Erly Alexandrino da Silva Neto
Psicanalista
Mestrando do Programa de Pós-graduação em Teoria Psicanalítica/UFRJ
erlyneto@gmail.com

 

Resenha do livro:
MILLER, J.-A. Perspectivas do Seminário 5 de Lacan. Rio de Janeiro: Zorge Zahar. 1999, 117 p.


Perspectivas do Seminário 5 de Lacan é um livro de 117 páginas, que resulta de um seminário ministrado por Jacques-Alain Miller em Barcelona no ano de 1998. É um livro curto – com mais de uma década de idade e de pequeno porte – cuja facilidade de manuseio é inspiradora. Seu contexto pretérito não o faz menos imprescindível neste momento da psicanálise lacaniana. O texto funciona como uma espécie de pórtico dourado de entrada na psicanálise de Lacan justamente pelo clima alegre e esperançoso que se estabelece ao se entrar nela na perspectiva do novo. Explico: se a experiência clínica psicanalítica nos coloca às voltas com o mesmo, com o automatismo da repetição e nos empurra para o working through - a reelaboração - Lacan encontra na estrutura do Witz a possibilidade do novo, de algo novo no dizer.

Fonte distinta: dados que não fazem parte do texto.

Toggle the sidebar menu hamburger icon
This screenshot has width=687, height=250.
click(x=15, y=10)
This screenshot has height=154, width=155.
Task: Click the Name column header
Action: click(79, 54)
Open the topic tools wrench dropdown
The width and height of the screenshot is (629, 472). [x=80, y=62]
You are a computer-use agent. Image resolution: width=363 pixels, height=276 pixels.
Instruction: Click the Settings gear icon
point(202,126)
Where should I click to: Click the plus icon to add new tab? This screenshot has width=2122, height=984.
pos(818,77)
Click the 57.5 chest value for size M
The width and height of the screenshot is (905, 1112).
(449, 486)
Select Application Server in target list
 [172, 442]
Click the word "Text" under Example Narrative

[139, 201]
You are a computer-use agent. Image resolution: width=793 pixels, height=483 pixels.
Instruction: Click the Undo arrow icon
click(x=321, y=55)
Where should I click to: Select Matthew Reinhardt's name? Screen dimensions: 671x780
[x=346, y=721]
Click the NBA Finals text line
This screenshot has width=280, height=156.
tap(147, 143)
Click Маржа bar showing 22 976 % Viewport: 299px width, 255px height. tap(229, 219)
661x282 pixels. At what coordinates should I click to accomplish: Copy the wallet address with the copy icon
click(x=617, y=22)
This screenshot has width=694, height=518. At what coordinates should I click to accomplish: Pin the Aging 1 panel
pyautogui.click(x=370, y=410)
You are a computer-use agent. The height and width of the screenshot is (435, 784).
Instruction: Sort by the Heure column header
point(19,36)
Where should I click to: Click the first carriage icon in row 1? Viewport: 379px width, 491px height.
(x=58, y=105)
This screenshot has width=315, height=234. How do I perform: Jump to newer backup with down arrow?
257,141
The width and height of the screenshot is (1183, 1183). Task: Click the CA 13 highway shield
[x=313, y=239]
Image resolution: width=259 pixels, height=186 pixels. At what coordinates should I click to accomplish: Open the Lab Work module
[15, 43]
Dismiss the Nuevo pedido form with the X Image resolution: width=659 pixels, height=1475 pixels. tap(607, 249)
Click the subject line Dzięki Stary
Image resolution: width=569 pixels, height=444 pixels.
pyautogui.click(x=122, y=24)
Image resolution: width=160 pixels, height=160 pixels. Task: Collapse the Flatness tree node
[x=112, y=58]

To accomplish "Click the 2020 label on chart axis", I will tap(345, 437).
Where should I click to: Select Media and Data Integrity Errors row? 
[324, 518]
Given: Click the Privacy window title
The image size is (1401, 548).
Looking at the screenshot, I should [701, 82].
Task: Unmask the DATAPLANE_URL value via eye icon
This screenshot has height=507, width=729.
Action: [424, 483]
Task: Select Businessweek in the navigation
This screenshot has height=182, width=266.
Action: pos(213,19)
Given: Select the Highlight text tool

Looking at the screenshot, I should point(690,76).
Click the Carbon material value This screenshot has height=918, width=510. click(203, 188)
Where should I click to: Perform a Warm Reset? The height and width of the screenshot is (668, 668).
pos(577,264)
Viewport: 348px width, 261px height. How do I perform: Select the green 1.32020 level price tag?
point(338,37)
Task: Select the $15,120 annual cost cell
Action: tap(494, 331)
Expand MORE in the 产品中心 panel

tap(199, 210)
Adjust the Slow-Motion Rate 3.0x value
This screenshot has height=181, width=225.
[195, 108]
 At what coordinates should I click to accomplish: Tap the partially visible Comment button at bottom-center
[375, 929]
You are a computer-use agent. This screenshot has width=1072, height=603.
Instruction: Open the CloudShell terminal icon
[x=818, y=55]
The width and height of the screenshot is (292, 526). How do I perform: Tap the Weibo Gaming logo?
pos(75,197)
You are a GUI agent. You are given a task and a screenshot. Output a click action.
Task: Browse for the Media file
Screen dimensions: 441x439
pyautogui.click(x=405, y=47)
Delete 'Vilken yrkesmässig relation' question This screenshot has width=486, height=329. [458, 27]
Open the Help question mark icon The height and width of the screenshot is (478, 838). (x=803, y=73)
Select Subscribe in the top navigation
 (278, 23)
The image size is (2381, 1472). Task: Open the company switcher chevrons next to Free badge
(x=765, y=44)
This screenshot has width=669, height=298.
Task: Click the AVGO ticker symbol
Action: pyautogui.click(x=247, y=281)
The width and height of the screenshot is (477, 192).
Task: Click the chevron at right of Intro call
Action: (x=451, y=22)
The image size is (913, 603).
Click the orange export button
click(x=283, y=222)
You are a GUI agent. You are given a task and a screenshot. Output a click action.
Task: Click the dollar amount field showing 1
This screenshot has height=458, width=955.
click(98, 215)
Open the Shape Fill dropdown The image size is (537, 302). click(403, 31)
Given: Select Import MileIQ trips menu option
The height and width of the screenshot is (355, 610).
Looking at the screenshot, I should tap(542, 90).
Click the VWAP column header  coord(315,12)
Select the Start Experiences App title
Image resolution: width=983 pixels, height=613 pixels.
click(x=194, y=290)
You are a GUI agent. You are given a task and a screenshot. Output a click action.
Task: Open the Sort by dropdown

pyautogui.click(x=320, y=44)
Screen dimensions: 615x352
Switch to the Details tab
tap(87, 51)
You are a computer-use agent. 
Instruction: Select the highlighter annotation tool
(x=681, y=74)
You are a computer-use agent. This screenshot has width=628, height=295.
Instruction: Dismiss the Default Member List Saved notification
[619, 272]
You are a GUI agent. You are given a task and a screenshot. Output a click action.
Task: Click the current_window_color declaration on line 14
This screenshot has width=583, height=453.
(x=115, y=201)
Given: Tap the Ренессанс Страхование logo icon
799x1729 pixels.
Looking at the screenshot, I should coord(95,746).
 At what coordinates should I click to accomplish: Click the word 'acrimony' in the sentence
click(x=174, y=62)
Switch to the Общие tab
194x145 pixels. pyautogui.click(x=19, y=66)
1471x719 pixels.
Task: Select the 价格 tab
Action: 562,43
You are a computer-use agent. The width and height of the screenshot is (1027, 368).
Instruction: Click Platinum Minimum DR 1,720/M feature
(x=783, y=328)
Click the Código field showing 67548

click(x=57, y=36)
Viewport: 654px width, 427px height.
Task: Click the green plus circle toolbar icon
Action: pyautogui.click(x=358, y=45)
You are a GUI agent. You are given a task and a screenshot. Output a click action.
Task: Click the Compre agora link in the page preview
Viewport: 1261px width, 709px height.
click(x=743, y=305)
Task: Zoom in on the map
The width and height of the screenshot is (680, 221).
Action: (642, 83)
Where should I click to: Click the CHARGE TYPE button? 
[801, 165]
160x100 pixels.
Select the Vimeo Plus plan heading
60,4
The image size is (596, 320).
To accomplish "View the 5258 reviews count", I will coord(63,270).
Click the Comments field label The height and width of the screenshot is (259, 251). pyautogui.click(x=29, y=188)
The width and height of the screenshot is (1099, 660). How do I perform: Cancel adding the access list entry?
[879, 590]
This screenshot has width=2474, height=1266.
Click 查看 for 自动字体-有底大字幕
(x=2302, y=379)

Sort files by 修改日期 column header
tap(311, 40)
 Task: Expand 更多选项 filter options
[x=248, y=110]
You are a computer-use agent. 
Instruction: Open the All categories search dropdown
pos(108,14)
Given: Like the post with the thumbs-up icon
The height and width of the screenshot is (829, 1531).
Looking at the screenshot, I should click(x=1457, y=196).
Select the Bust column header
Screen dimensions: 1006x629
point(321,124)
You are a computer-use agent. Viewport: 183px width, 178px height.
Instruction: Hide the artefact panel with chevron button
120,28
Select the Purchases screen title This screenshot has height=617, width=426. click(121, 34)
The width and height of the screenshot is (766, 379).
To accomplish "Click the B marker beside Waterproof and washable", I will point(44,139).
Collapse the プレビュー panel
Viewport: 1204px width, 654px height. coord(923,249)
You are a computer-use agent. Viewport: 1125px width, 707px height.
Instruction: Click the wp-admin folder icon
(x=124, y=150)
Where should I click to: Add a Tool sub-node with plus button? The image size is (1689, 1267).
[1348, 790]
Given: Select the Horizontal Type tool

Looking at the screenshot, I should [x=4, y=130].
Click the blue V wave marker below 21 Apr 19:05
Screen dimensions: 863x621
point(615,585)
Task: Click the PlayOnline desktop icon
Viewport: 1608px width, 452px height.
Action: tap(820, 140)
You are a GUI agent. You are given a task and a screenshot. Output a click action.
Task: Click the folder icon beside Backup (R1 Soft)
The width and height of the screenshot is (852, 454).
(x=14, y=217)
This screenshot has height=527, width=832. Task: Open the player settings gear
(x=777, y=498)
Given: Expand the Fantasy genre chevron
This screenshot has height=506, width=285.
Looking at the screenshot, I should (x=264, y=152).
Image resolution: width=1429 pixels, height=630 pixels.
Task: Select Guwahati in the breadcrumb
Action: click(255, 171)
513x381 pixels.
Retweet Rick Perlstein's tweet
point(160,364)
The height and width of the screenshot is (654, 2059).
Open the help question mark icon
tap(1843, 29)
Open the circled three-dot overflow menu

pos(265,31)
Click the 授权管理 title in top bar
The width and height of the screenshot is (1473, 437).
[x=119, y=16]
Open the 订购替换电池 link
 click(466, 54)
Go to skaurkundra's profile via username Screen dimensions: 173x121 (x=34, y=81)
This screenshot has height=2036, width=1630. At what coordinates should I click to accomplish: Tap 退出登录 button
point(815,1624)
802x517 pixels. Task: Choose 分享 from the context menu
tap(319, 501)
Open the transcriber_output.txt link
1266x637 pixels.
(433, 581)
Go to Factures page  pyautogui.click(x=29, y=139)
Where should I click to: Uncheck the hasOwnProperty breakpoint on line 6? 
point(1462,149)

É não só uma entrada na psicanálise lacaniana pela alegria da possibilidade do novo como é a entrada no "ano maravilhoso" dela: o ano do seminário sobre As formações do inconsciente (1957-58). Ano em que Lacan consegue formalizar e estruturar a lógica significante de tal maneira que ela possa responder aos problemas cruciais da psicanálise. O Witz, os lapsos, os sonhos, os acting outs, as fantasias, a regressão, a transferência: todas estas formações puderam ser reduzidas, com sucesso operativo, à sua lógica significante.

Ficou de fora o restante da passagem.